I’ve got the same problem …
@uhi888
please post more dateils;
as your problem is probably not exactly the same, please start your own topic and include a link to your site.
Me too. I’m using WP Scraper in a widget with the following shortcode:
[wpws url="http://bbc.co.uk" selector="#business_marketData_items" user_agent="Bot at capman-group.com" on_error="error_show" output="html" striptags="<a>"]
The only HTML tags left in with output=”html” are <span>’s, all the others a stripped out. If I change it to output=”text” it strips out the <span>’s too.
Debug info below. My site isn’t live yet so I have nothing to show (I’m developing locally on my machine).
<!--
Start of web scrap (created by wp-web-scraper)
Source URL: http://bbc.co.uk
Selector: #business_marketData_items
Xpath:
Delivered thru: Cache
WPWS options: Array
(
[postargs] =>
[cache] => 60
[user_agent] => Bot at capman-group.com
[timeout] => 2
[on_error] => error_show
[output] => html
[clear_regex] =>
[clear_selector] =>
[replace_regex] =>
[replace_selector] =>
[replace_with] =>
[replace_selector_with] =>
[basehref] =>
[striptags] => <a>
[removetags] =>
[callback] =>
[debug] => 1
[htmldecode] =>
[urldecode] => 1
[xpathdecode] =>
[request_mt] => 1353787384.3393
)
-->
I’ve figured out the “issue”… I was trying to scrape a table by using the css id of the the <table> tag. The scraper pulls out all the html below this, but not the <table> tag itself. This meant when I looked in Chrome’s Inspect Element console it showed no html, as the html was badly formed and couldn’t be parsed. I saw that it all looked ok when I looked at the source (Ctrl-U in Chrome).
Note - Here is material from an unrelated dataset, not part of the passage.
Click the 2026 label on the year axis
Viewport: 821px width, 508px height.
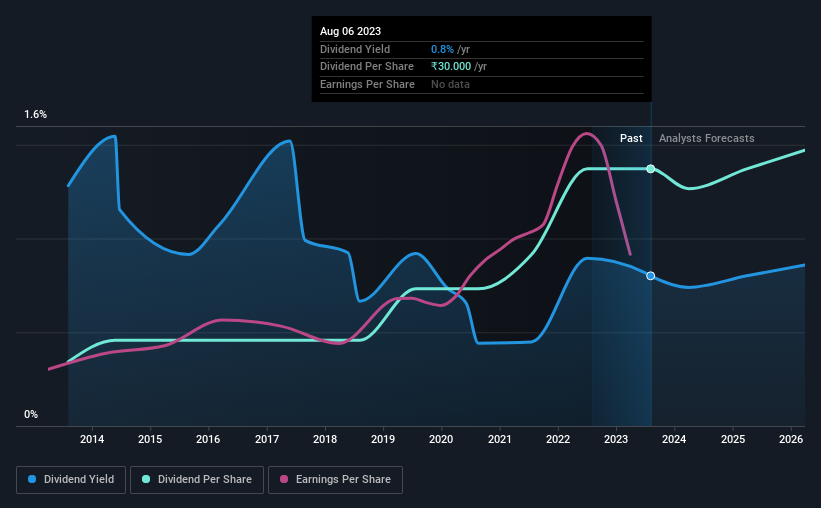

To fix it I used a callback function to replace the <table> tags:
function mymodule_add_table_tags ($scrap) {
return '<table>'.$scrap.'</table>';
}
And change the shortcode to:
[wpws url="http://bbc.co.uk" selector="#business_marketData_items" user_agent="Bot at capman-group.com" on_error="error_show" output="html" striptags="<a>" callback="mymodule_add_table_tags "]